─── Given passage

The Embassy of Ukraine in Japan (Ukrainian::Посольство України в Японії, Japanese::在日 ウ ク ラ イ ナ 大使館, IPA: [d͡zai̯nit͡ɕi ukuɾa.ina tai̯ɕi̥kaɴ]) is the official representative office of Ukraine in Japan. Located in the prestigious Minato district of Tokyo, where the embassies of most foreign countries in Japan are. Registered in September 1994. It was opened on March 23, 1995, with the participation of the Minister for Foreign Affairs of Ukraine Hennadiy Udovenko during the official visit of the President of Ukraine Leonid Kuchma to Japan. It is headed by an extraordinary and plenipotentiary ambassador.

──────

Stated goal A> What two things does the passage about Ukraine's embassy in Japan say about the Minato district of Tokyo, where the embassy is located?

─── Entries supplied

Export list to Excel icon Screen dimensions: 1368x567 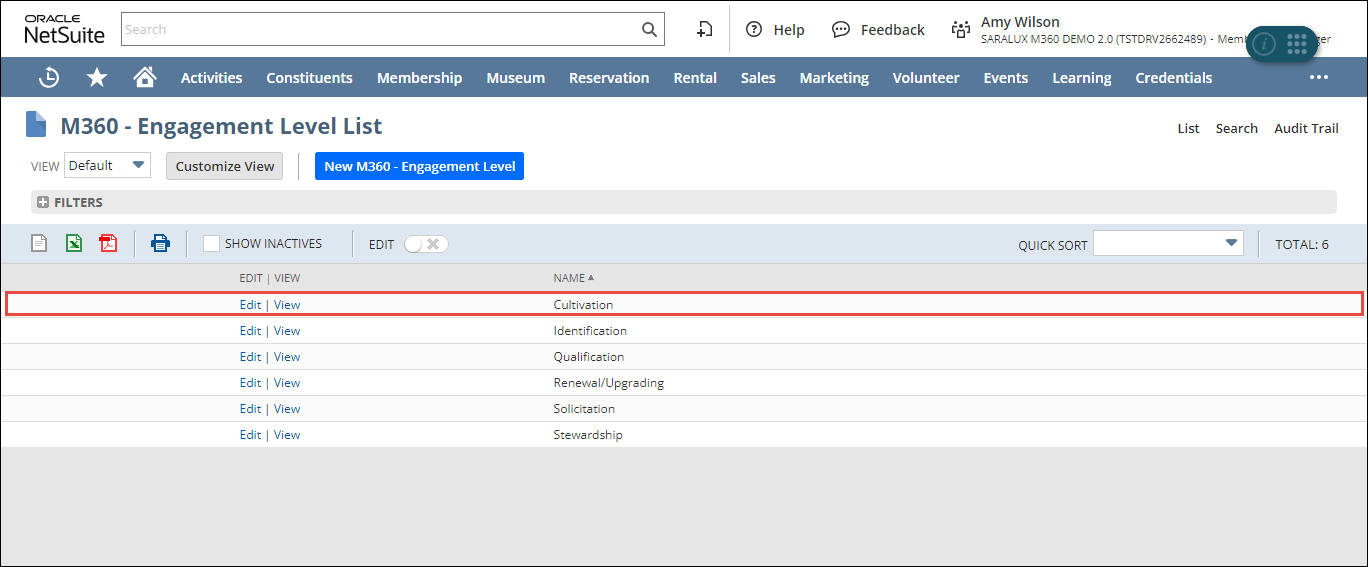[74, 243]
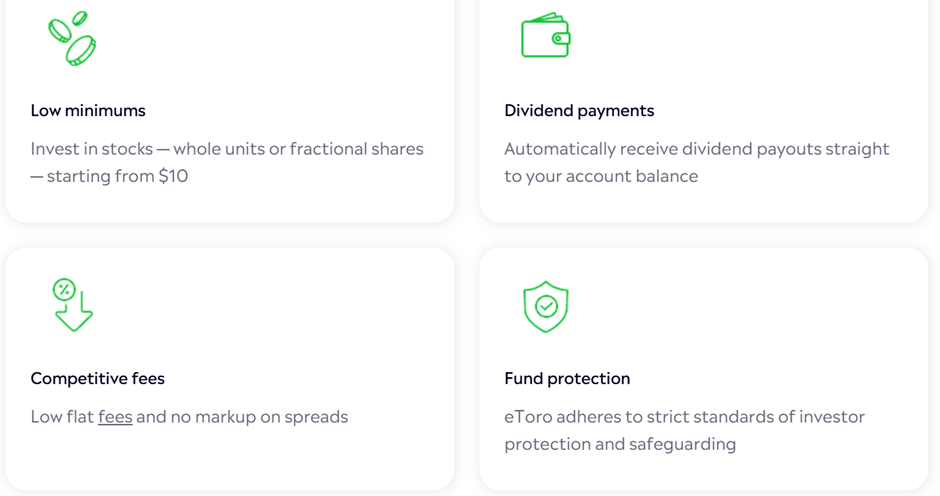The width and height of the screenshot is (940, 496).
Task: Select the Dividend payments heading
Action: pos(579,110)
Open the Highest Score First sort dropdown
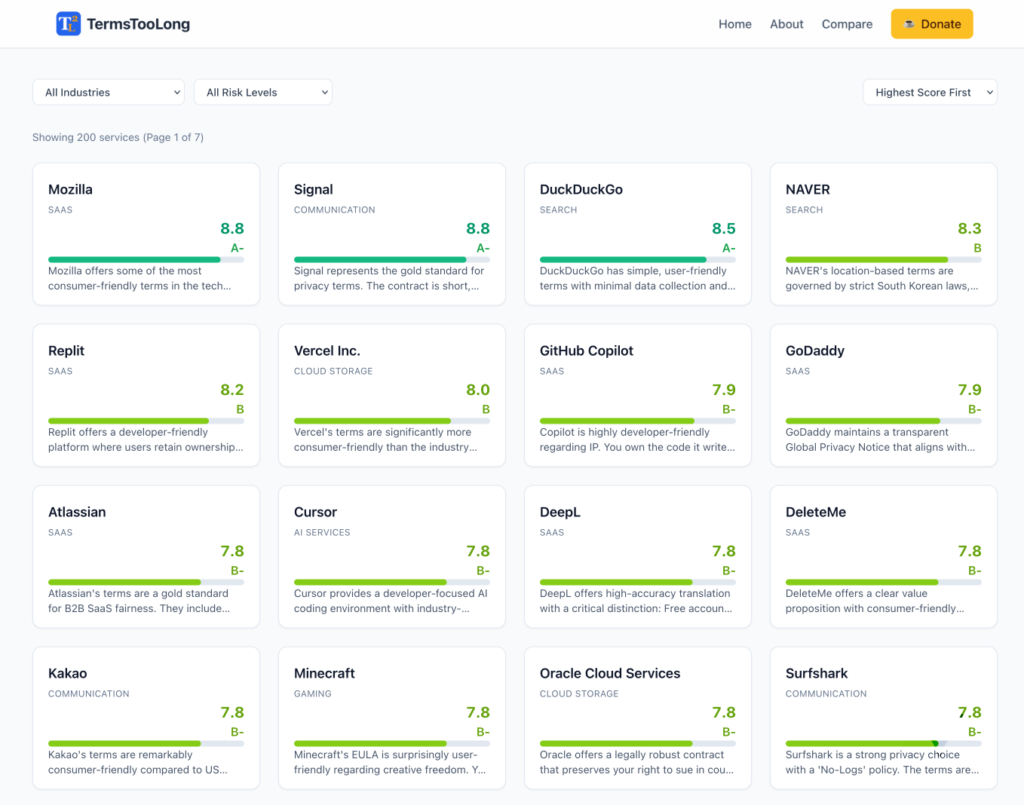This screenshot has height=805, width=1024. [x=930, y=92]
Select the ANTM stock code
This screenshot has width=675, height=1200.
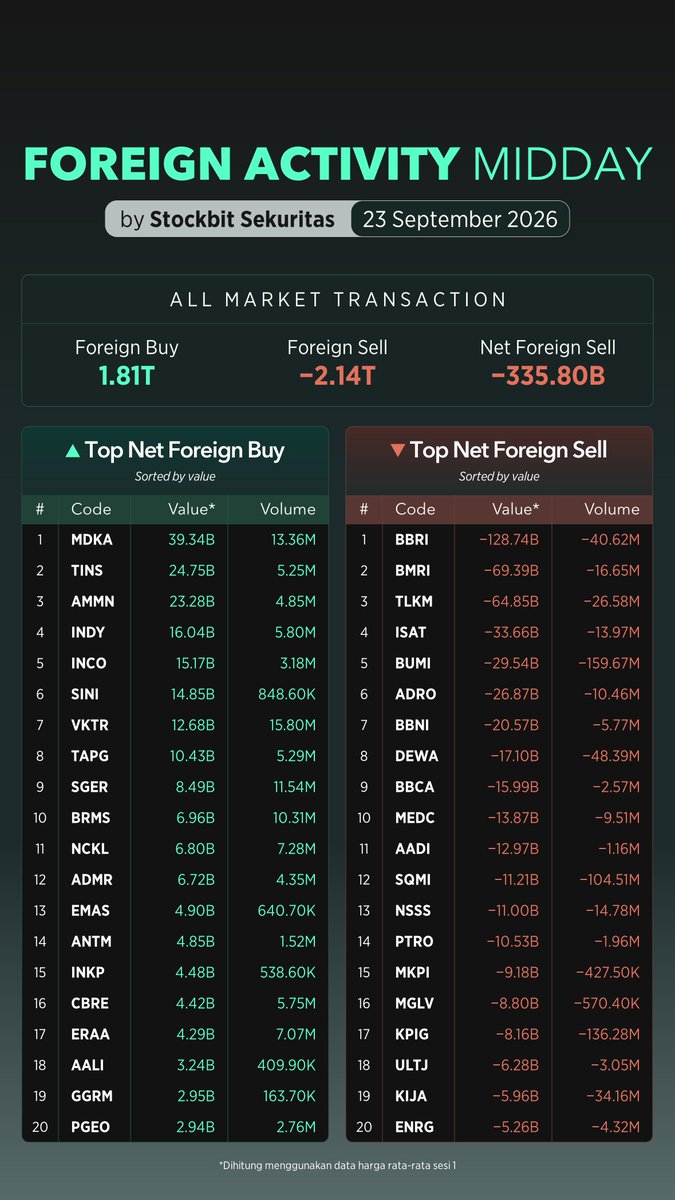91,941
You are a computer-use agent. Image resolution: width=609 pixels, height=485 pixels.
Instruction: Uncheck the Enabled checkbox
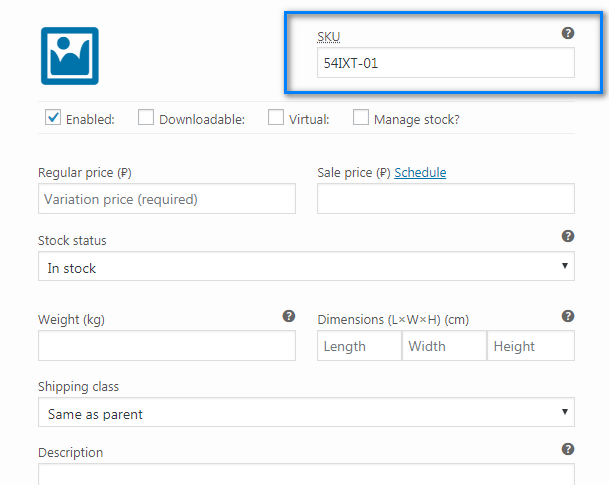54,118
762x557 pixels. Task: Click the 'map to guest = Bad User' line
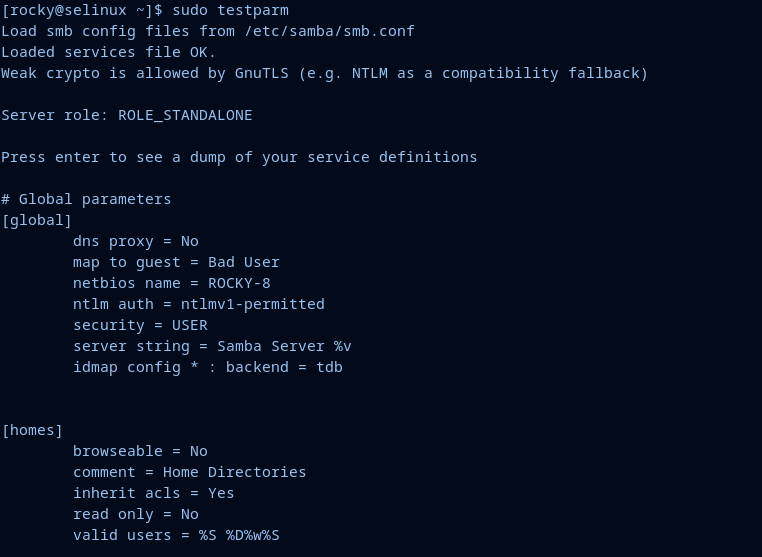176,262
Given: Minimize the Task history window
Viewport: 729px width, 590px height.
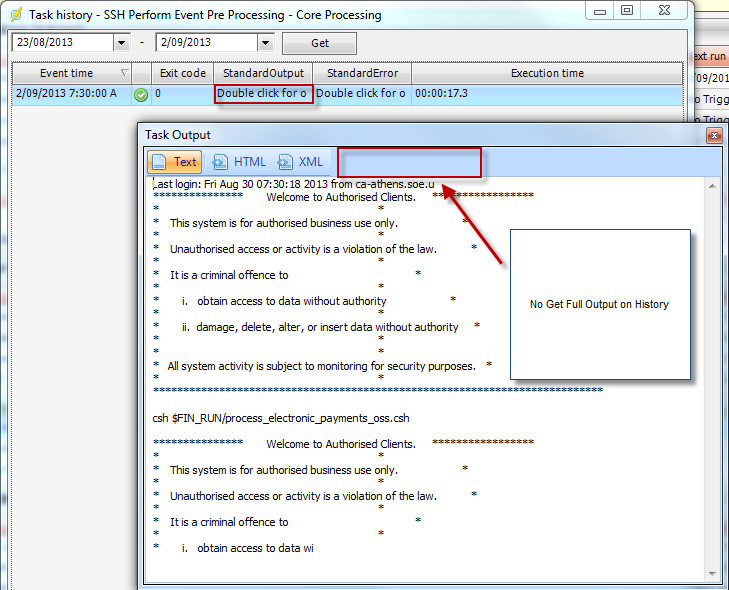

──────

Stated goal B> Please retype the rows from the line containing "Select the ANTM stock code" through the end of the rows, both included, and leave out the pictures.

Answer A> The passage calls the Minato district prestigious. It also notes that most foreign countries' embassies in Japan are located there.

Answer B>
Select the ANTM stock code
This screenshot has width=675, height=1200.
91,941
You are a computer-use agent. Image resolution: width=609 pixels, height=485 pixels.
Instruction: Uncheck the Enabled checkbox
54,118
762x557 pixels. Task: Click the 'map to guest = Bad User' line
176,262
Given: Minimize the Task history window
Viewport: 729px width, 590px height.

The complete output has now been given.